> What is being asked: Pick each line containing the word "agent" out of the data below.

> Dataset entries:
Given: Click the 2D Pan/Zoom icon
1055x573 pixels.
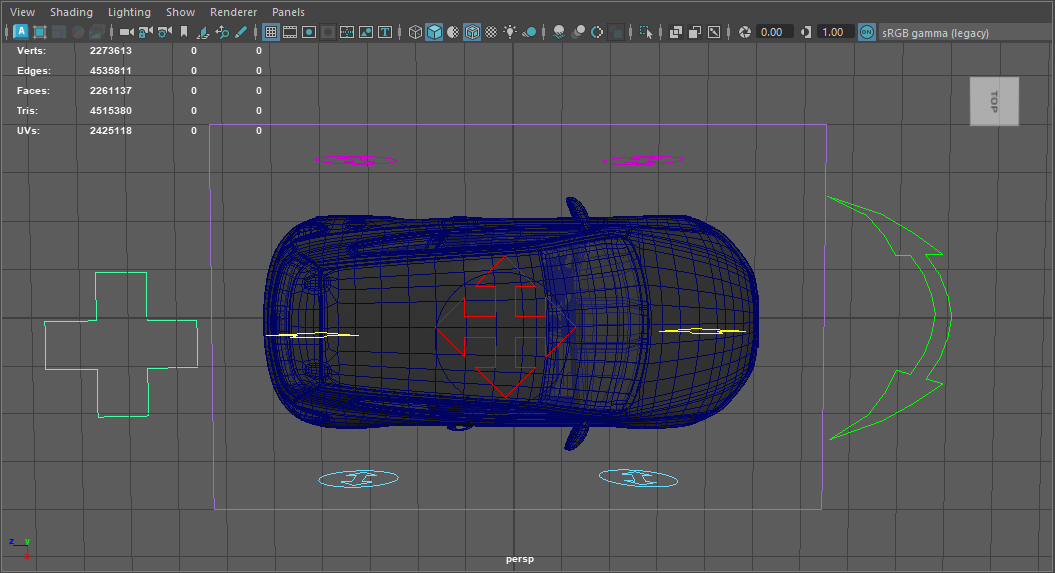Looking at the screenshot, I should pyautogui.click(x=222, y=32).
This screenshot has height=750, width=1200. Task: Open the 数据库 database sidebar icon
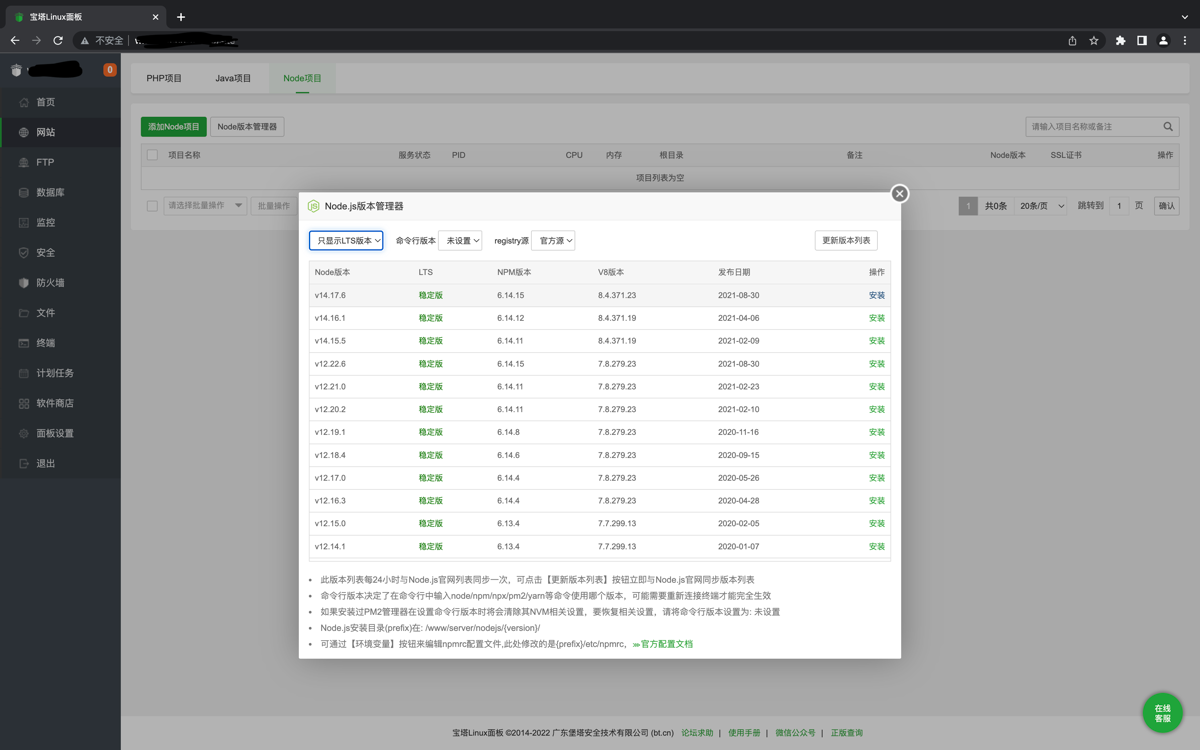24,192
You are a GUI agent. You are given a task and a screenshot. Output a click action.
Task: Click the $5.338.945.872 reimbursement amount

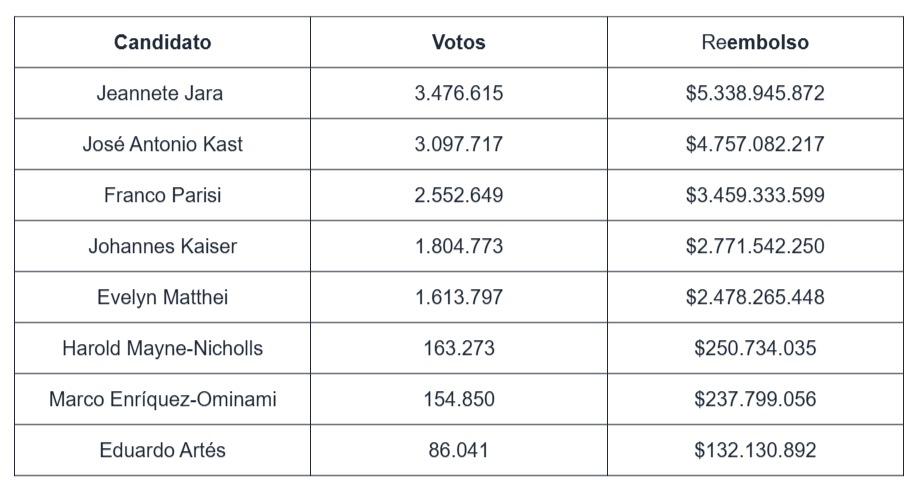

...

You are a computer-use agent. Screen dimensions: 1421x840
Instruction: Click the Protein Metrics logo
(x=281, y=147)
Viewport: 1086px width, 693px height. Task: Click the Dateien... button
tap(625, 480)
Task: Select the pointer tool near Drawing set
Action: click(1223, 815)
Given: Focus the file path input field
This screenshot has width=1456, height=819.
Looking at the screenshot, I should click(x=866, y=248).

> Answer section:
You are a GUI agent. You are given a task and a screenshot. Output a click action.
You are a computer-use agent. Screen dimensions: 1421x840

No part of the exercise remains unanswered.